The X and Y focal lengths for each field are computed as the ratio of differential pupil position to differential numerical aperture for each pupil position. This computes the instantaneous magnification of the lens at that field position, and takes into account any vignetting and image surface tilt or curvature. For finite conjugate systems, the magnification is listed in place of the focal lengths. The X and Y Vnumbers are computed as the inverse of the difference in direction cosines of the plus and minus reference rays for that field position. Note that if you have not executed a SET VIG command, the reference rays may not correspond to the real edges of the pupil, and the f/number calculations may be in error. The MTF calculations will, however, be correct in any case.

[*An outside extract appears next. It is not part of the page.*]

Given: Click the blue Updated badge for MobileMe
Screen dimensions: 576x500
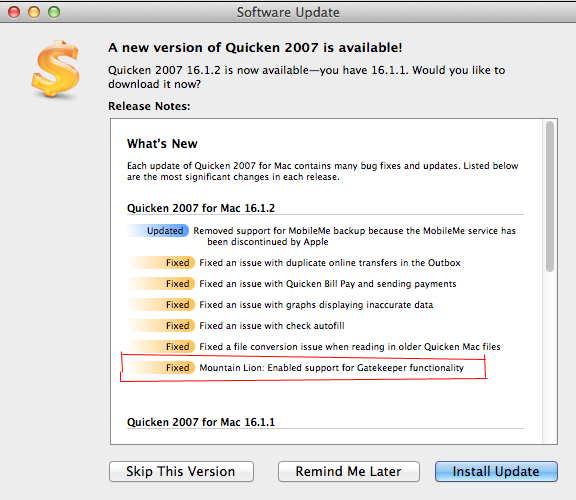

For each field position specified, information is printed for the number of rays traced in the MTF grid for each wavelength, and the relative illumination and distortion at that field position. The relative illumination calculation assumes unit brightness at the exit pupil in units of W/cm2-steradian. This calculation is done by counting rays traced and taking into account the image obliquity. The distortion calculation is the same as is output in ANA.
Next comes the MTF table. The first column is the spatial frequency in line pairs/mm at the image surface. The next column is the diffraction limit of the optical system based on the Vnumber in the specification data (or Vnumber computed from the specification data and first-order ray tracing). The third column, which may be a pair of columns, is the diffraction limit of the actual optical system in the radial and tangential directions, based on the actual vignetting, obscurations, and pupil aberration factors in the lens for that field position. After that comes the computed radial and tangential (or X and Y) MTFs for each focal position. Radial (or X) MTF is horizontal MTF (vertical bars) in local image surface coordinates; tangential (or Y) MTF is vertical MTF (horizontal bars) in local image surface coordinates.

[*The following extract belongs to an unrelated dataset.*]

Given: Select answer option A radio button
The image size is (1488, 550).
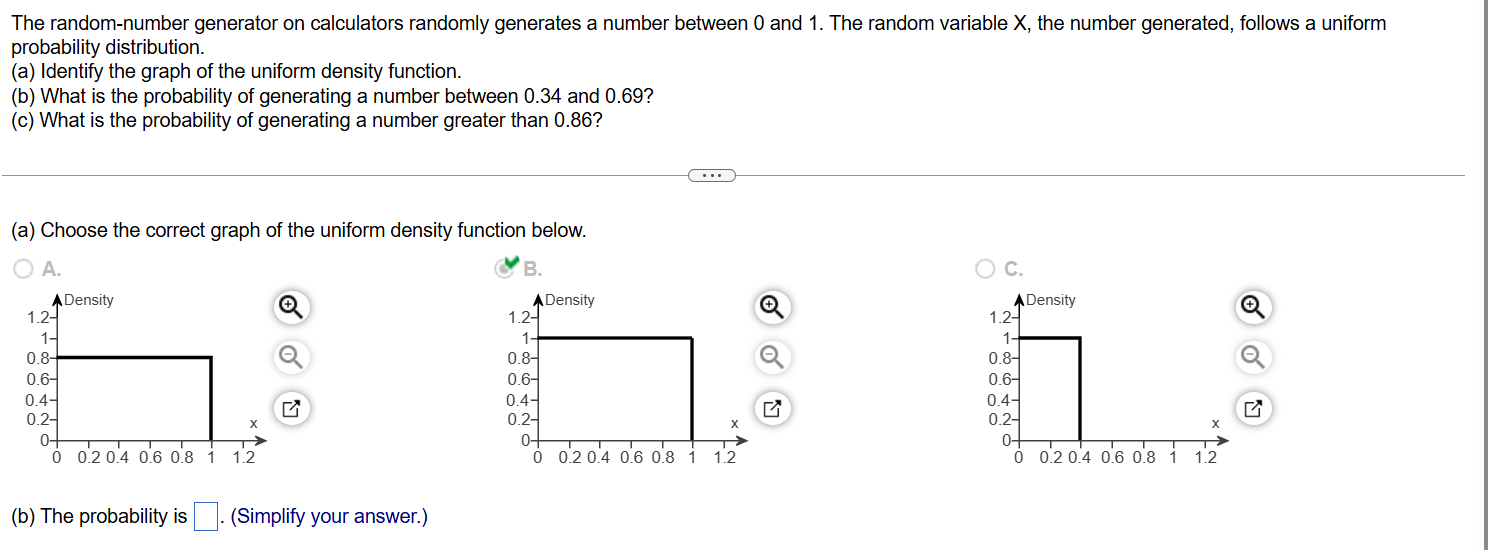Looking at the screenshot, I should point(22,268).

The followoing figure shows the MTF vs. spatial frequency. Each field is plotted, with radial and tangential MTFs plotted separately.

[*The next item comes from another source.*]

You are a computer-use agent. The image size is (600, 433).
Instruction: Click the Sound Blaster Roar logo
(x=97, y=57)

Diffraction MTF is calculated utilizing H. H. Hopkins' method [1] for the numerical evaluation of the auto correlation integral of the pupil function. The canonical pupil coordinates, suggested by Hopkins, are also employed. An adjustment in the calculation is made so that the frequencies are measured on the image surface itself.
The square wave response is calculated from a series summation of sine wave response values (see W. Smith, Modem Optical Engineering, McGraw-Hill, N.Y., 1966, p. 318).
The relative illumination of each field point is computed including all effects of vignetting, pupil expansion and cosine4 (but not variations of transmission or angular sensitivity of coatings).
Any calculation that deals with extended objects depends upon isoplanatism constancy of the point image patch as the field changes over the width of the object, e.g. over enough cycles of the MTF target to integrate properly. Isoplanatism is connected with Offense Against Sine Condition (OSC) and is destroyed by significant OSC residuals. OSC can also lead to invalid distribution of rays over the exit pupil, if not properly compensated.
In all CODE V options that deal with diffraction or accurate intensity calculations (ALI, LSF, MTF, PAR, PMA, PSF, TOR, TRA, and WAY), special programming has been incorporated to represent the local intensity and magnification changes that occur with OSC, so that any wavefront and point image is correctly apodized and calculated, even in the presence of large OSC; for example, an f/0.3 parabola would have massive OSC. This special process is valid in all forms of calculation (convolution, FFT, etc.) and has little effect on compute time.
Even though the calculation is accurate, the lack of isoplanatism will still cast doubt on the usefulness of any option results dealing with extended objects, when the image is changing so rapidly across the target. In these options (LSF, MTF, PAR, PMA, PSF), a test is made to see if OSC is sufficient to affect results. If so, a warning is issued to alert you that the system is not isoplanatic at the field in question.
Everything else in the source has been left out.